Article 1 Parties of the Agreement
SELLER:
Name: Lenidia Dis Ticaret AS
Address: Merkez Mahallesi Seckin Sokak Dap Vadi Z Office Bina No: 2-4/A Office No: 129 Kagithane / İSTANBUL
Phone : +90 212 706 81 41
E-mail:info@lafann.com
BUYER:
Customer :
Address:
Phone Number:
E-mail:
Article 2- Subject Matter of the Agreement
The subject of this contract is the rights and obligations of the parties in accordance with the provisions of Law No. 6502 on the Protection of Consumers and the Regulation on the Implementation Principles and Procedures of Distance Contracts regarding the sale and delivery of the product, the qualities and sales price of which are specified below, which the BUYER has ordered electronically from the  https://www.lafann.com of the SELLER.
Article 3 – Agreement Date
These two copies of the Agreement, which were previously signed by the seller, were accepted by the buyer by signing on ….
Article 4 – Delivery of Goods or Services, Place of Performance of the Agreement and Delivery Method
The goods/services will be delivered to ……. at the address…….. requested by the buyer.
Article 5 – Delivery Costs and Performance
Delivery costs belong to the Buyer. If the seller has declared on the website that the delivery fee of those who shop above the amount declared will be covered by them or that they will deliver free of charge within the scope of the campaign, the delivery cost belongs to the seller. Delivery is done as soon as possible after the stock is available and the cost of the goods is transferred to the seller’s account. The seller delivers the goods/services within 1 (one) to 7 (seven) days from the order of the goods/service and reserves the right to extend an additional 10 (ten) days with written notification within this period. If, for any reason, the cost of goods/services is not paid or canceled in the bank records, the seller is deemed to be relieved of the obligation to deliver the goods/services.

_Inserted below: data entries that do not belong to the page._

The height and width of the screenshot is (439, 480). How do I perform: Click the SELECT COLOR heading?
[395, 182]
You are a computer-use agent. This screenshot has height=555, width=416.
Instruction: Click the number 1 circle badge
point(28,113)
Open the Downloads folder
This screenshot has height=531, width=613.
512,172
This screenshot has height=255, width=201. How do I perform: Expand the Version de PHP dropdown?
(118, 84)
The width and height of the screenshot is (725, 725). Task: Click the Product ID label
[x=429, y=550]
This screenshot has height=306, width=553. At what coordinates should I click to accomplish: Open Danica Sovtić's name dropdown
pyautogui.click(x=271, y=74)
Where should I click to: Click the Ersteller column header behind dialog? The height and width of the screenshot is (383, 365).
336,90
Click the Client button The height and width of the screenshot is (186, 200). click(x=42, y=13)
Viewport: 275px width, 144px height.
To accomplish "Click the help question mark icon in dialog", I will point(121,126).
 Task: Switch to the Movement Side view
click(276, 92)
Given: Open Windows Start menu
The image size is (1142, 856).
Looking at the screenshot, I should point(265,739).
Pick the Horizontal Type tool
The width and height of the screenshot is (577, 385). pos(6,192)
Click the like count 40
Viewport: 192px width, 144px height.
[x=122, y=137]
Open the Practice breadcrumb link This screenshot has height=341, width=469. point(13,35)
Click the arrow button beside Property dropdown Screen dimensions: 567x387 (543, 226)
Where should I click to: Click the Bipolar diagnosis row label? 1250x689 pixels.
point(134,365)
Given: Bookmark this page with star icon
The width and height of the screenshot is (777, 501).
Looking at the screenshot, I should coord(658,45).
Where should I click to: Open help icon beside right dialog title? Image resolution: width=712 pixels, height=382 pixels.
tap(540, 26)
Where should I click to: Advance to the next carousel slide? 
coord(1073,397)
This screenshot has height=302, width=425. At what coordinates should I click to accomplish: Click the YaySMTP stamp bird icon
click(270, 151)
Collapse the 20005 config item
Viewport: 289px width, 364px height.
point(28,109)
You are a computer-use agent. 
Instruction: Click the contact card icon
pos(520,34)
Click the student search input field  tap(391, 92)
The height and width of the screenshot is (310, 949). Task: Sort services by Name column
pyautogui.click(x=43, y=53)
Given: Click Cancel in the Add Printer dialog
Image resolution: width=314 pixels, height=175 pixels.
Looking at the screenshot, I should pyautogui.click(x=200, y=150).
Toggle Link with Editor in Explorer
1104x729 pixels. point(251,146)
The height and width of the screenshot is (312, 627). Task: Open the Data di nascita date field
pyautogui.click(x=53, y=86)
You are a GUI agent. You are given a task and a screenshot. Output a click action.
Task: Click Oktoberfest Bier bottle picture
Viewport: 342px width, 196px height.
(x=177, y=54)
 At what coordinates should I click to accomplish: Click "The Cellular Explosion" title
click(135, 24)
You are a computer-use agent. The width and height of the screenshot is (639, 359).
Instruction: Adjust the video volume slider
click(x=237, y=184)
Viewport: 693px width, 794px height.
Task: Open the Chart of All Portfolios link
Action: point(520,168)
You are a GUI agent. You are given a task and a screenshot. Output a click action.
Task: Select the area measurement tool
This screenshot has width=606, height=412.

Article 6 – Cash on Delivery Fee
There is no cash on delivery service.
Article 7 – Declarations and Commitments of the Buyer
The Buyer declares that he/she has read the preliminary information uploaded by the Seller regarding the basic features, sales price, and payment method, as well as the delivery and shipping cost of the goods or services that are the subject of the Agreement on the Website and that he/she has given the necessary confirmation electronically. By confirming this Agreement and the Preliminary Information Form electronically, the Buyer confirms that he/she has obtained the correct and complete information about the address to be given by the Seller to the Buyer before the conclusion of the distance contracts, the basic features of the ordered Goods/Services, and the price of the Goods/Services including taxes, payment and delivery, delivery price. In the event that the Buyer receives the damaged, broken, torn packaging, etc. damaged and defective Goods/Services from the cargo company without inspecting the Contracted Goods/Services before delivery, the Buyer shall be solely responsible for it. The Goods/Services received by the buyer from the cargo company officer shall be deemed to be undamaged and intact. After the delivery of the Goods/Services, if the relevant bank or financial institution fails to pay the Goods/Service price to the Seller due to the unfair or unlawful use of the Buyer’s credit card by unauthorized persons, not due to the Buyer’s fault, The Buyer is obliged to return the Goods / Services to the Seller within 3 (three) days, provided that it has been delivered to him/her. In this case, the Buyer shall bear the delivery costs. The Buyer accepts and declares that he/she will not hold the Seller responsible for the unpaid products delivered to him/her by the Seller due to the promotion or campaign, and that the product manufacturer is exclusively responsible for all claims.
Article 8 – Declarations and Commitments of the Seller
The seller is responsible for the delivery of the Contracted goods/services intact, complete, in accordance with the qualifications specified in the order, and with warranty documents and user manuals, if any. If the goods/services subject to the Agreement are to be delivered to another person/organization from the buyer, the seller cannot be held responsible if the person/organization to be delivered does not accept the delivery. The seller returns the cost of goods/services and valuable papers, if any, within 14 (fourteen) days after the notification of withdrawal is received. For justifiable reasons, the seller may supply the buyer with goods/services of equal quality and price before the Contractual performance period expires. If the seller thinks that the performance of the goods / services has become impossible, he notifies the buyer before the performance period of the Agreement expires. The paid price and documents, if any, are returned within 14 (fourteen) days. Defective or defective goods/services from goods/services sold with or without warranty certificate can be sent to the seller for the necessary repair within the terms of warranty, in which case the delivery expenses will be borne by the seller.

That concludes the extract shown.